» Your instructions
From the entries that follow, extract each line holding the string "computer".

» Input records

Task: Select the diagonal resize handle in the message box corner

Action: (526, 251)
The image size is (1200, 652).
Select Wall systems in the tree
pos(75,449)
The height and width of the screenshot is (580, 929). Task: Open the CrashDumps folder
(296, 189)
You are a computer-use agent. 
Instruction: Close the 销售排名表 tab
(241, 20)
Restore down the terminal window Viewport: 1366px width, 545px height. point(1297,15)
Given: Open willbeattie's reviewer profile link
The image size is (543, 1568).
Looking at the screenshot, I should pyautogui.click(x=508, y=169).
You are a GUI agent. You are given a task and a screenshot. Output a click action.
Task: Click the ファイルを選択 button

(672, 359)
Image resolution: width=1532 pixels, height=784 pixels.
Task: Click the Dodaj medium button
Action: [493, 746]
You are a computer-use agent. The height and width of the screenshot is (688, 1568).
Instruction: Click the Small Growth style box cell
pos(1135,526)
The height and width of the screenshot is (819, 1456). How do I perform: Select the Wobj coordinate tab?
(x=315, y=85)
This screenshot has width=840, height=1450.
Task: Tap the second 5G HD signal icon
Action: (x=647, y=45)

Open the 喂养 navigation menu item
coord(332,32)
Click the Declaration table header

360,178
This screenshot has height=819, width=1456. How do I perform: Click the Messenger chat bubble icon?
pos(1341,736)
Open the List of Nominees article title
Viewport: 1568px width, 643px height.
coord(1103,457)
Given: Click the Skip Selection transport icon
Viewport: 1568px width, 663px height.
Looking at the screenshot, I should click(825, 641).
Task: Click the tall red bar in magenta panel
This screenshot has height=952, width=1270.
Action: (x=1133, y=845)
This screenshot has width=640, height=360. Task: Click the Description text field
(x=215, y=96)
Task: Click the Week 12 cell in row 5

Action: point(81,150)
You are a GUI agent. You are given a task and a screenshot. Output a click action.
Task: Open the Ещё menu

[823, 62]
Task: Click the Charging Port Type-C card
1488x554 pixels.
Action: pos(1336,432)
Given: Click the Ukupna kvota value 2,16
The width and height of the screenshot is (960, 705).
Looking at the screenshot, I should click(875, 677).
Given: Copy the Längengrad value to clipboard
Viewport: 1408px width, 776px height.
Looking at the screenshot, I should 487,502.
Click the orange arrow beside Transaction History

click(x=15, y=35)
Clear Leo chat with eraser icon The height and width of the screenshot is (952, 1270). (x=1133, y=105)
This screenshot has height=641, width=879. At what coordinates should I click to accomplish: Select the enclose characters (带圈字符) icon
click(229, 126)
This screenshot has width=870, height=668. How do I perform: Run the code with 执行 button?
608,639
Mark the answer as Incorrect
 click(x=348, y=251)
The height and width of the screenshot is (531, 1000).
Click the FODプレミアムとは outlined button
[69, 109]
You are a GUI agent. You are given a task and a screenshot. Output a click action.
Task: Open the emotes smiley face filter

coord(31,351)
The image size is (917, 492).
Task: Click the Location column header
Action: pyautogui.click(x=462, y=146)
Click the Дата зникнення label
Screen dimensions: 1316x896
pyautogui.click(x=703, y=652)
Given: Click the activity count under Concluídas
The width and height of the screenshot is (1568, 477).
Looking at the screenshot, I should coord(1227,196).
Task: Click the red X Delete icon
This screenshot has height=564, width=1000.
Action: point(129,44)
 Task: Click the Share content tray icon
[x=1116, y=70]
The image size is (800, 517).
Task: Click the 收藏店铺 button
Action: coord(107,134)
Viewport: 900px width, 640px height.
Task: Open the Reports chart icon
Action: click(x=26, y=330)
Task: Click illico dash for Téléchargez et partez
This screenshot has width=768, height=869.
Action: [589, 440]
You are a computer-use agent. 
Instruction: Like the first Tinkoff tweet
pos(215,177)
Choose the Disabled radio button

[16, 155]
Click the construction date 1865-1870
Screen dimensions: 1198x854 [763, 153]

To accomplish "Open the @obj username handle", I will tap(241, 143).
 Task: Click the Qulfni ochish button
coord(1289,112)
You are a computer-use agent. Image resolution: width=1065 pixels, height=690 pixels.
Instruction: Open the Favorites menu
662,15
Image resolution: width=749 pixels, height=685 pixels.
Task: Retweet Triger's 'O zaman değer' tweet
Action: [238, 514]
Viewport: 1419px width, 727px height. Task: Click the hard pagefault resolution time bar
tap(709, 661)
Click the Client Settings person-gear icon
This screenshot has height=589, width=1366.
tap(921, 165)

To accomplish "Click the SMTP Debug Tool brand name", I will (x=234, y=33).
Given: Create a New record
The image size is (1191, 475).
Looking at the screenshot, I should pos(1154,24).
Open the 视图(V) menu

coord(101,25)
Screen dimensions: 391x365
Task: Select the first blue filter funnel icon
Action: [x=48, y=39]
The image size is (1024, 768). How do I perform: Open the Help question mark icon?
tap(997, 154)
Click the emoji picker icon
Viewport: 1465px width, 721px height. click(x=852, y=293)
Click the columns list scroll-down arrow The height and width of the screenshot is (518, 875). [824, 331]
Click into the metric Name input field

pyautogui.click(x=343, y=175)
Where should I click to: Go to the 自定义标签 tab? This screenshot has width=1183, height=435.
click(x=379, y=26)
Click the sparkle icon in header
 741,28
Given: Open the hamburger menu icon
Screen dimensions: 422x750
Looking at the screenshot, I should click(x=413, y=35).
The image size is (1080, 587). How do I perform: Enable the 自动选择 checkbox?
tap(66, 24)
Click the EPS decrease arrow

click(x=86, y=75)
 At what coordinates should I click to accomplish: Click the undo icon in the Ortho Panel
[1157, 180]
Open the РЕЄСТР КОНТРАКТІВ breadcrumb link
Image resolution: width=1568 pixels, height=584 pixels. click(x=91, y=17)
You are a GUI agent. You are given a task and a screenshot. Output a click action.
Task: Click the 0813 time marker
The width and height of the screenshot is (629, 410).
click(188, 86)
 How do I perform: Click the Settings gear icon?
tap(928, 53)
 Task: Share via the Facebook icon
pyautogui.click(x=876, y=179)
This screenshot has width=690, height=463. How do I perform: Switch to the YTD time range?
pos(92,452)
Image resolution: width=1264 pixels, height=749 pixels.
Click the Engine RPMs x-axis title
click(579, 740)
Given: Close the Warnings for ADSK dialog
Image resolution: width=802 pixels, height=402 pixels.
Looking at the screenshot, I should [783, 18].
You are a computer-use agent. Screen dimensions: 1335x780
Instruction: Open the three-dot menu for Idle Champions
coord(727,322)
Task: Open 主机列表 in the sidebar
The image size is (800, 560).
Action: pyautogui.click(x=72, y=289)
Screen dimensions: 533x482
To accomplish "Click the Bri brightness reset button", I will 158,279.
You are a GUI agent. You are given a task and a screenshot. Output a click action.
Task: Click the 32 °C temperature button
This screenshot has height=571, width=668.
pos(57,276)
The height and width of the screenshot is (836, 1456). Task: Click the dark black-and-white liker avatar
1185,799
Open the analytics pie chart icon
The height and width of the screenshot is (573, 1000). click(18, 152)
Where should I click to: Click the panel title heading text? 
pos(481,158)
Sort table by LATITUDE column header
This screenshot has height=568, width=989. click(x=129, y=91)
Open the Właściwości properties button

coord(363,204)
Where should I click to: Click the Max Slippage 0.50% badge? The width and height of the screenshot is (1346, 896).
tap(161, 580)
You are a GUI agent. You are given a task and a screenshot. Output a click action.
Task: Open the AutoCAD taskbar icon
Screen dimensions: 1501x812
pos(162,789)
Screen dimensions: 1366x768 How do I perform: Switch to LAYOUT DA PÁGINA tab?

» Task result
You are a computer-use agent. 
You are a computer-use agent. The height and width of the screenshot is (688, 1568).
You are a computer-use agent. 
You are a computer-use agent. Image resolution: width=1065 pixels, height=690 pixels.
You are a computer-use agent. Screen dimensions: 1335x780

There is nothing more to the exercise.